Systems of Engagement

The social business platform can be the system of engagement for any system of record. It would be wrong to think of your social business platform in isolation of other enterprise systems. Ask whether your social business platform can easily integrate with these systems and add a social layer.

In his book Dealing With Darwin, Geoffrey Moore suggests that most enterprise IT effort over the last decade has concerned “systems of record” which may provide an authoritative source of an organization’s data, but do little to enable employee interaction to create and use this data. Therefore, these need to evolve into “systems of engagement” to enable enterprises to communicate and collaborate better and use this data to make more effective business decisions.

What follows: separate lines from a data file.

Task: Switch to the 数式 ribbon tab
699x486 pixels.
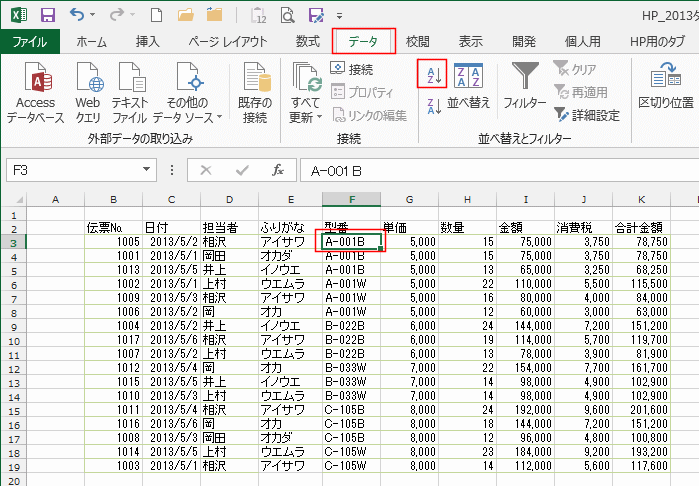Action: (x=308, y=42)
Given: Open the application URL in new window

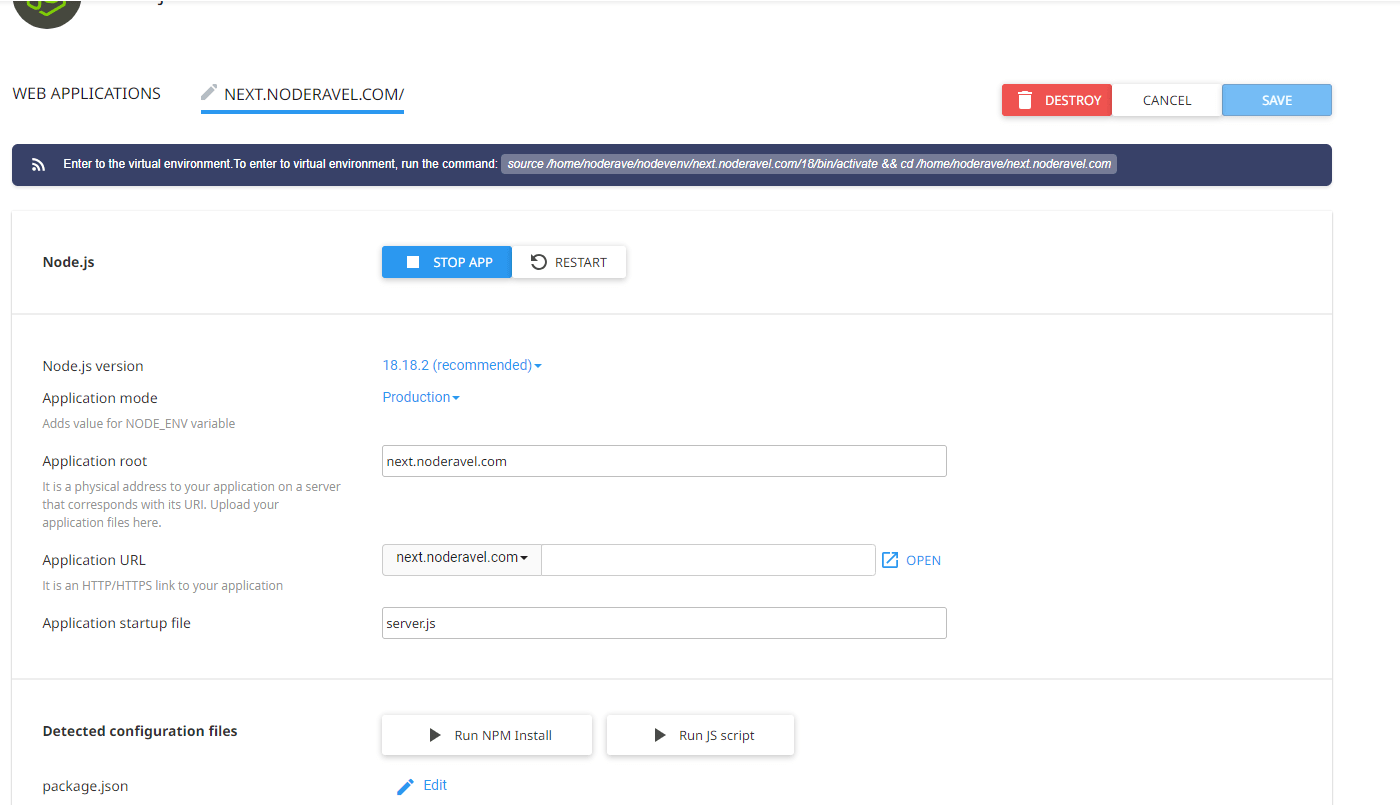Looking at the screenshot, I should point(911,560).
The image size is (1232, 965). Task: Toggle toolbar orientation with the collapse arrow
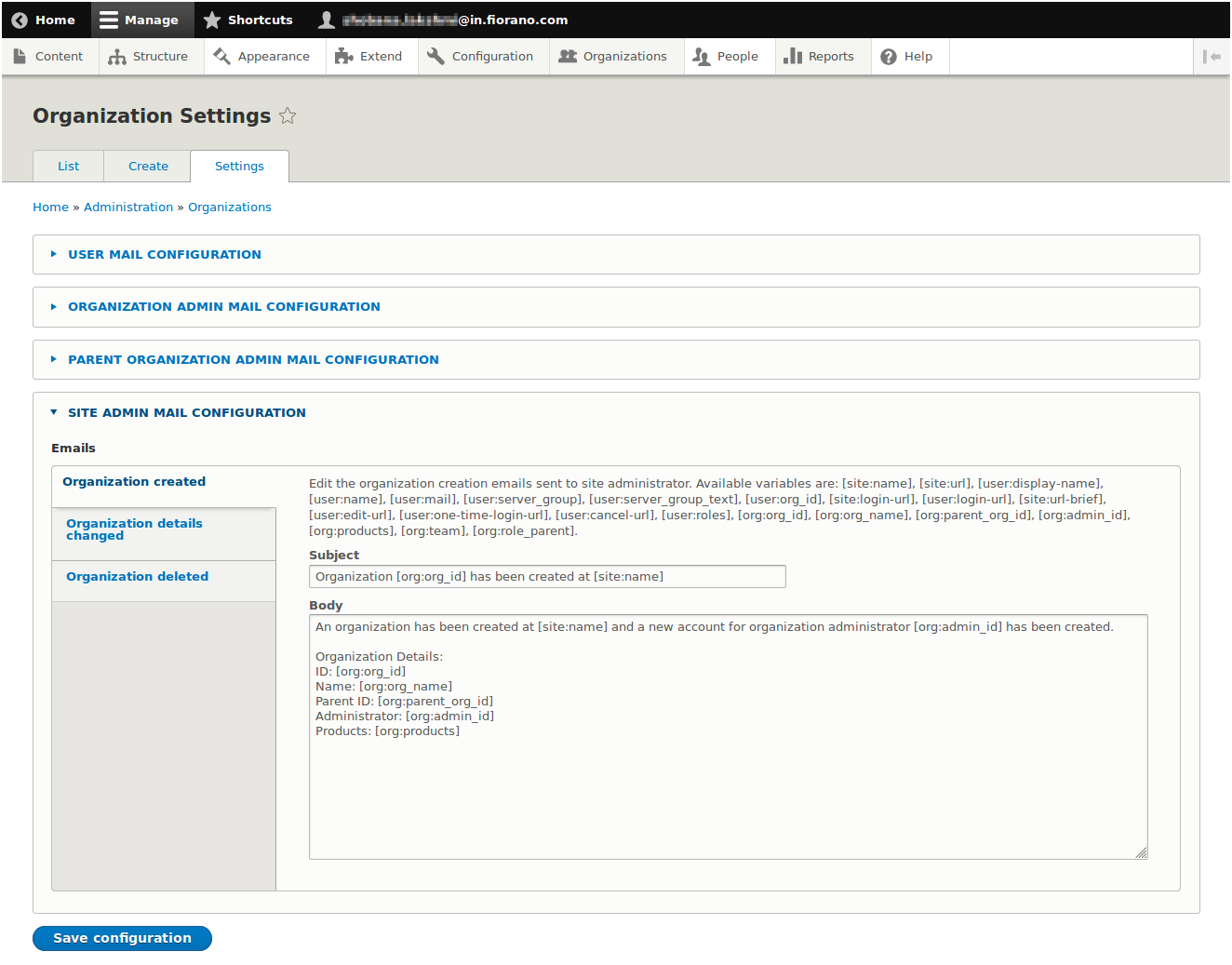[x=1212, y=57]
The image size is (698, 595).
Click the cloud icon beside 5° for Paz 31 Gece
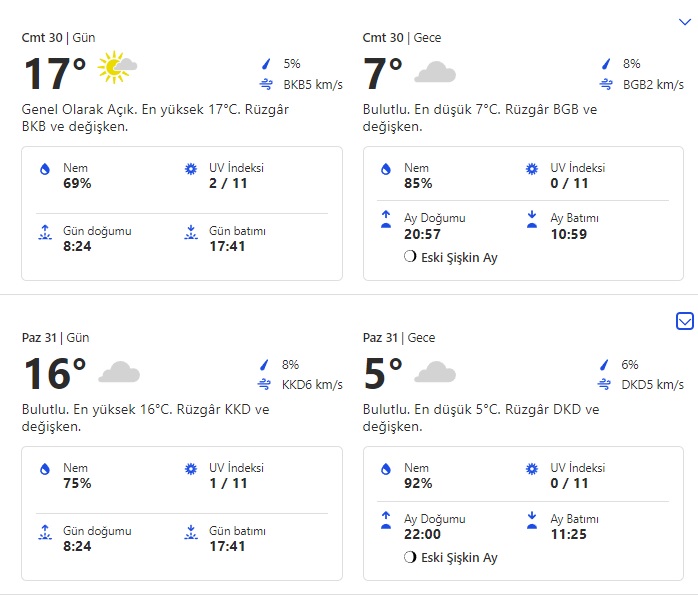point(435,373)
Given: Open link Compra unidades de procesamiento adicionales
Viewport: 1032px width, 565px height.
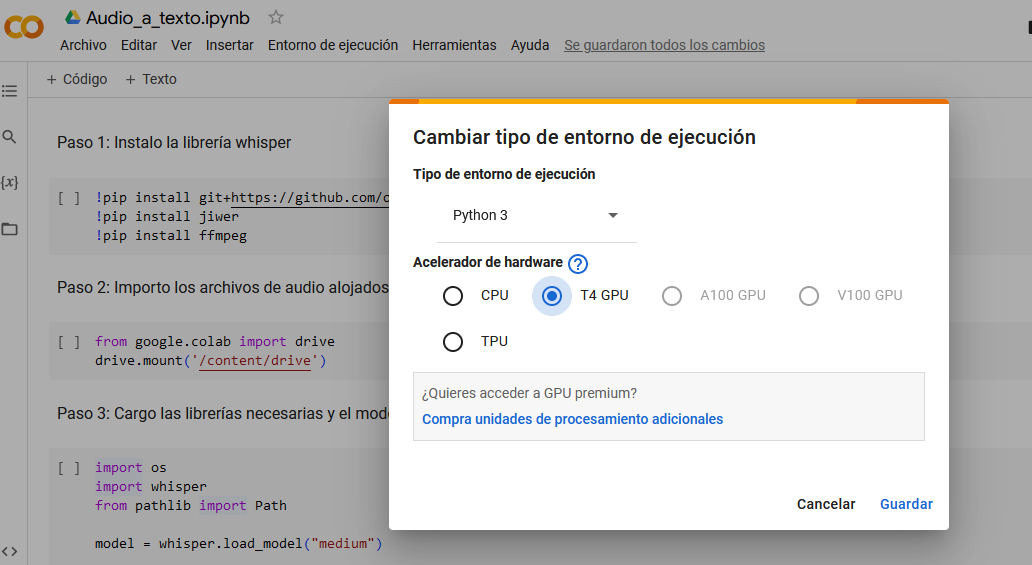Looking at the screenshot, I should (572, 419).
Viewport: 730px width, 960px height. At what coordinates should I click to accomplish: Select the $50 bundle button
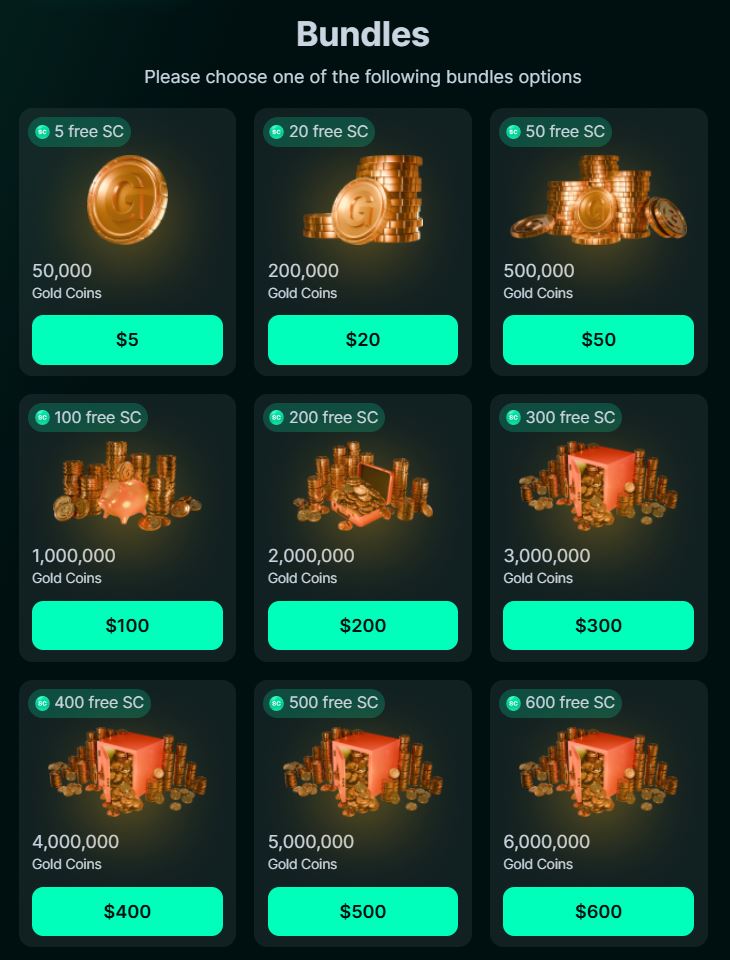point(598,340)
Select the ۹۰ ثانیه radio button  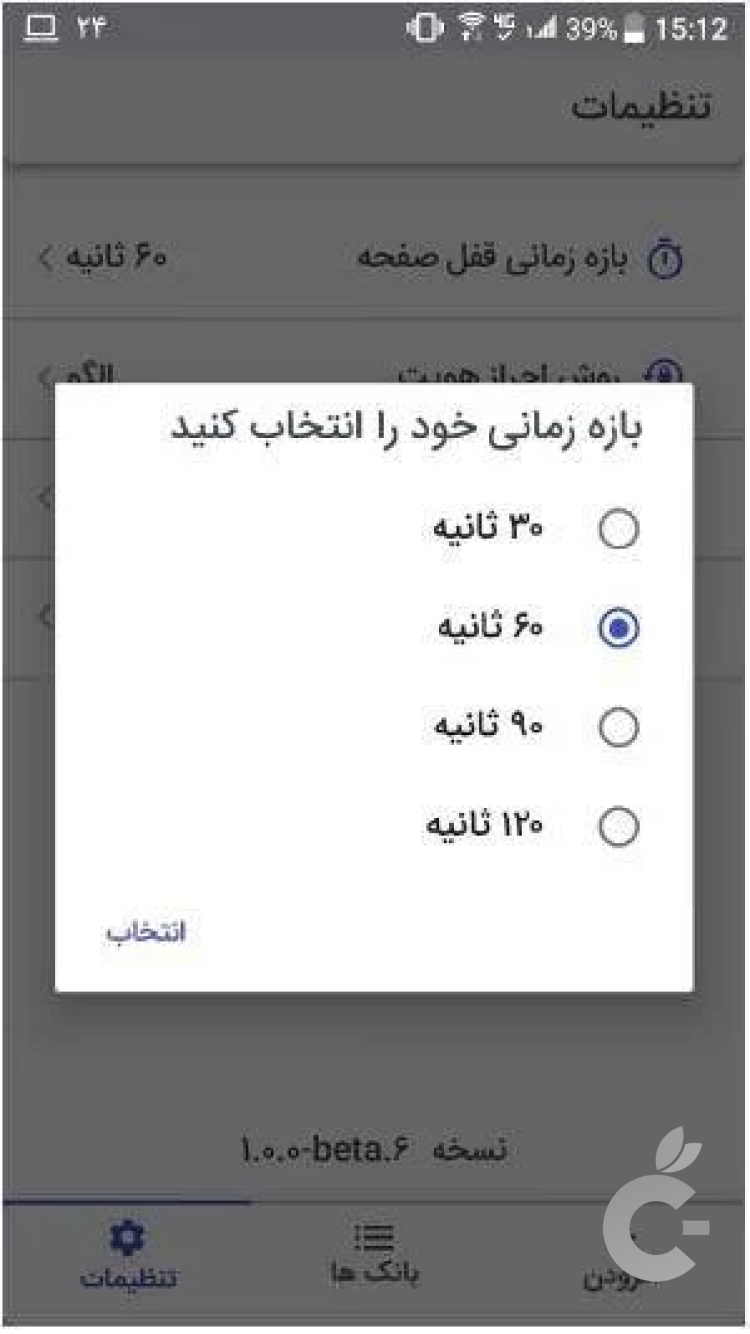point(619,727)
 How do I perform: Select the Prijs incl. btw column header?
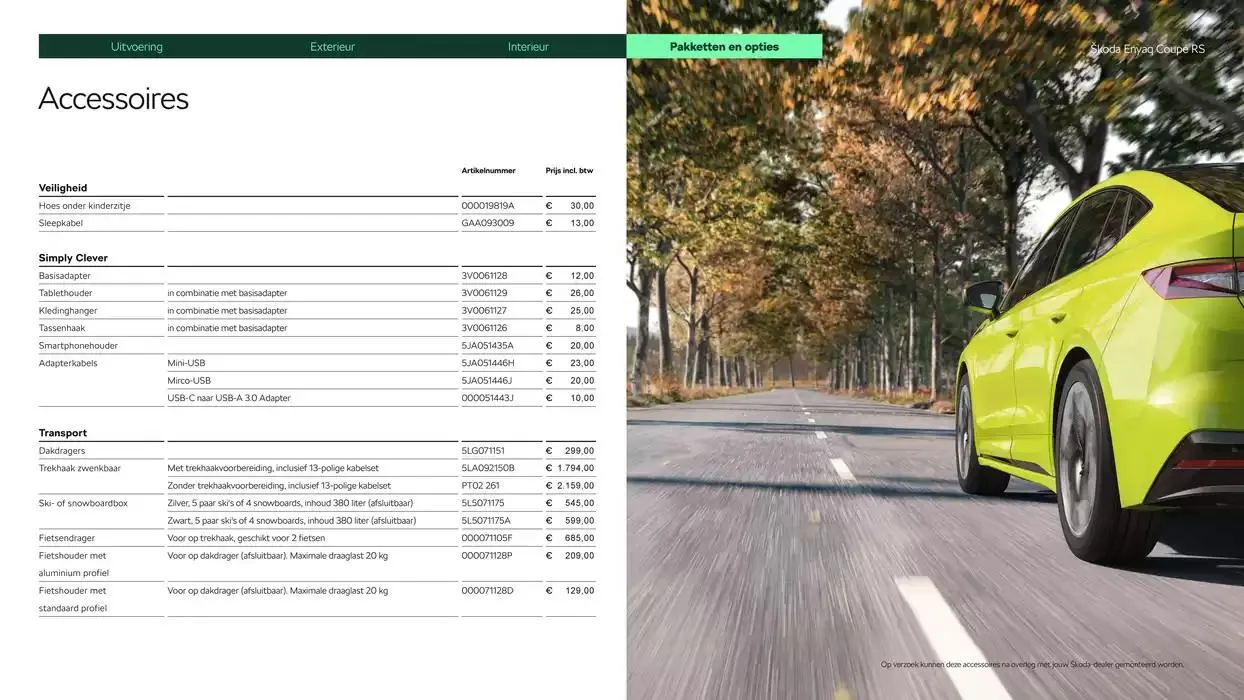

For example, consider an HR system. This typically holds definitive data on employees, performance reviews, training classes attended, vacancies, benefits, etc. However, it provides little opportunity for discussion and collaboration around these records. For example:

  • The HR system holds details of training and benefit providers. A social layer on top of this allows employees to discuss their experiences of these providers, enabling HR administrators to assess whether alternative providers should be sought.
  • An employee performance review would be greatly enhanced by a social layer which allows a manager to seek feedback from people both inside and outside the organization who have worked with the employee.

Similarly, product, customer and order details held in an ERP system would also benefit from greater ability for employee collaboration, as would sales and customer service data in a CRM system.

To turn these into systems of engagement, they need to be supplemented by an enterprise social network which provides integration points for both reading and writing of social data. The social network needs to:

  • Enable the system of record to request social data (discussions, blogs, user profile & social graph)
  • Enable the system of record to report events to the social network, as these may form the basis of discussion.
  • Connect in this way to multiple systems of record, to allow the social network to facilitate the free flow of data around the organisation.

Of course, many vendors of these systems of record will claim they are adding social features to their products. But can these truly claim to be social networks if they are tied to one particular system? Can a CRM system really provide collaboration capability for the whole company, not just users of the CRM? We have been here before. When portal software came to prominence in the early 2000s, many ERP, CRM and even business intelligence vendors claimed they had added portal capabilities to their products. But the very nature of a portal is to provide access to a wide range of systems through a single interface. If a portal only provides access to a single vendor’s system, it probably isn’t really a portal. And so it is with social layers on systems of record. If all this does is connect existing users of that system, it is not a true enterprise social network; it merely perpetuates the content- and process-centric nature of these systems, whereas our aim is a people-centric system.

This is perhaps best illustrated with an example from the world of consumer social networking. If someone posts a photo on Flickr, their friends can go to Flickr and post a comment. Similarly, a video on YouTube or a blog on WordPress. Each site hosts the content, and users have to go to each site to view and discuss the content, and need to establish networks of friends on each. While each has social features, it is still fundamentally a content-centric model.

Contrast this with Facebook. Users can post links to their Flickr photos, YouTube videos and WordPress blogs, but the discussion all takes place on Facebook with the same network of friends. This is people-centric model – it really doesn’t matter where the content is, as long as it can be discussed in the place where the people are.

Similarly, an enterprise people-centric model will represent all relationships between employees in a single social network which can connected to many systems of record.

Systems of record need to add a social layer to empower users to make best use of the investment made in these systems. But adding social features to each system of record independently merely perpetuates the data silos that enterprise social networking aims to break down. A system of engagement needs to span multiple systems of record to allow the free flow of information around the organization.